#### [Data under study]
------------------------------------------------

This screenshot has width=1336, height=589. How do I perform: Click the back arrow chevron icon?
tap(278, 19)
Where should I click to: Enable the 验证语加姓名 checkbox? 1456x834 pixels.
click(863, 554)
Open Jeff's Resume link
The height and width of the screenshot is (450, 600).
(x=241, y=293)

------------------------------------------------

#### [Your goal]
The data must be transcribed in full. Every word stays the same.

#### [Output for this task]
This screenshot has width=1336, height=589. How do I perform: Click the back arrow chevron icon?
tap(278, 19)
Where should I click to: Enable the 验证语加姓名 checkbox? 1456x834 pixels.
click(863, 554)
Open Jeff's Resume link
The height and width of the screenshot is (450, 600).
(x=241, y=293)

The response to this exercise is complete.